Truncate String

Hi! I’m having trouble with a simple problem of truncating strings to, say, 10 characters. As strings are not directly indexed with character indices, solutions s[1:10] (like in Python) or s[1:min(length(s), 10)] don’t work. They throw indexing exception, as explained in docs. Couldn’t find the solution in documentation as well - so how to truncate strings properly?

You can use first(str, n) for this:

julia> first("aαbβ", 3)
"aαb"

julia> first("aαbβ", 4)
"aαbβ"

julia> first("aαbβ", 5)
"aαbβ"

Internally this is implemented in terms of nextind, so you can see how it would be possible to do similar things yourself:

first(s::AbstractString, n::Integer) = s[1:min(end, nextind(s, 0, n))]
6 Likes

Replace length(s) with end.

1 Like

If that’s a fix for my simple solution, it doesn’t work - s[1:min(end, 10)] still throws an error.

Thank you, it works! Does this mean that the easiest way to get a general slice of a string from nth to mth character is a pretty verbose first(last(s, length(s) - n), m - n)? Direct indexing is even much worse - s[max(1, prevind(s, ncodeunits(s)+1, n)):min(end, nextind(s, 0, n))], so there is no shortcut similarly compact as s[n:m].

You might need nextind and prevind when dealing with unicodes.

julia> a = "aαsdfβ"
"aαsdfβ"

julia> sizeof(a)
8

julia> nextind(a, 1)
2

julia> nextind(a, 2)
4

julia> nextind(a, 4)
5

julia> nextind(a, 6)
7

julia> nextind(a, 5)
6

julia> nextind(a, 6)
7

julia> nextind(a, 7)
9

julia> nextind(a, 9)
ERROR: BoundsError: attempt to access "aαsdfβ"
  at index [9]

julia> prevind(a, 9)
7

julia> prevind(a, 7)
6

julia> prevind(a, 6)
5

julia> prevind(a, 5)
4

julia> prevind(a, 4)
2

julia> prevind(a, 2)
1

julia> prevind(a, 1)
0

julia> prevind(a, 0)
ERROR: BoundsError: attempt to access "aαsdfβ"

It works if 10 is a valid string index. If you want 10 characters you need to find the index of the tenth character.

Sure, the index needs to be valid. As I understand the only way to these indices is through nextind/prevind, and these functions are needed for basically any kind of string manipulation not covered by other library functions. The vast majority (I think) of string users think in terms of characters and not their byte representation, so this makes even simple slicing very verbose and error-prone. E.g. my code for slicing from a previous post turns out not completely correct, a better version is
slice(s, n, m) = first(last(s, max(0, length(s) - (n - 1))), m - (n - 1)).
Note the off-by-1 fix and explicit max for strings shorter than n symbols. And I’m still not sure if it covers all cases.

The string API is like this because indexing with character indices is not an O(1) operation for encodings where a character and code point don’t coincide (including UTF-8). This makes slicing a long string in terms of character indices a major performance trap. Hence the nextind style interface where people are encouraged to think in terms of iteration.

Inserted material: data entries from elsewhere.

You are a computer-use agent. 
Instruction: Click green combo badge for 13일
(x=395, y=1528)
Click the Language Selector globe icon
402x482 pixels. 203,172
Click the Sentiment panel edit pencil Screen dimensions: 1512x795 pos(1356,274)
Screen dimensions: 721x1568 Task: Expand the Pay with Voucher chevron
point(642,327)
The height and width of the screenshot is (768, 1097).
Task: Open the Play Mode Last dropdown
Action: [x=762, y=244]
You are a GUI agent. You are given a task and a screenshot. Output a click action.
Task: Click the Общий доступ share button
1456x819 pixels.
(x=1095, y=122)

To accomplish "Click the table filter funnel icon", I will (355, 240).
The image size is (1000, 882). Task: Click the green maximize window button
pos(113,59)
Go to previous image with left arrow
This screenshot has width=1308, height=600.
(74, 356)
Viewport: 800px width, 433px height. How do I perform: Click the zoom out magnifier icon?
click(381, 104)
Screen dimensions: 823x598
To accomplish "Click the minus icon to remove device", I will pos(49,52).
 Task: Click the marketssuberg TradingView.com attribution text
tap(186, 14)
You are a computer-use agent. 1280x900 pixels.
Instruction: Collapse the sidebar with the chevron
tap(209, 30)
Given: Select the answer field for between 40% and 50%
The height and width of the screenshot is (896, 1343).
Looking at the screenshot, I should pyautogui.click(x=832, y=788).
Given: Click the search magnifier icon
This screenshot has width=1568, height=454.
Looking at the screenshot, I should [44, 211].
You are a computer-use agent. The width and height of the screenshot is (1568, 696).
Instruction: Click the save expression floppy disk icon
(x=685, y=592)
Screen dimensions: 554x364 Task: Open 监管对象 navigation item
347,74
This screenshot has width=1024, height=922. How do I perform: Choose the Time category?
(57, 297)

We have several convenience functions first, last, chop, startswith, endswith which refer to the beginning and end of the string, but I can’t see a function for pulling a substring of N chars out of the middle, in the spirit of your slice. I do think there could be a convenience function for this; something like

function slice(s, r::UnitRange)
    i = nextind(s, 0, first(r))
    i <= lastindex(s) || return ""
    j = min(lastindex(s), nextind(s, i, length(r)-1))
    s[i:j]
end

I’m not sure about the best name for this or the most convenient/robust method of handling errors. (For example, first just returns less chars than requested if the string is too short. This version of slice does the same.) It should also come with documentation to note that it’s probably not a good idea to use for long strings.

[edit - fixed a problem with indexing off the end]

slice(s, n, m) = s[nextind(s, 0, n):nextind(s, 0, m)]

Thanks again, the code and explanation of the API is definitely helpful!

With this implementation of slice we have:

s = "abcdef"
first(s, 10) == "abcdef"  # OK
slice(s, 1, 10)  # error - instead of giving the same as prev line

Sure, if you want to ignore out of bounds character indices, you’ll need some min/max calls.

slice(s, n, m) = s[max(1, nextind(s, 0, n)):min(end, nextind(s, 0, m))]

It seems debatable to me that this is the preferred behavior for a function intended to take slices, but if that’s what you want, that’s how you do it.

1 Like

Glad to hear it. Truth be told, I was eyeing Stefan’s concise version and wondering if I’d written far too much :slight_smile: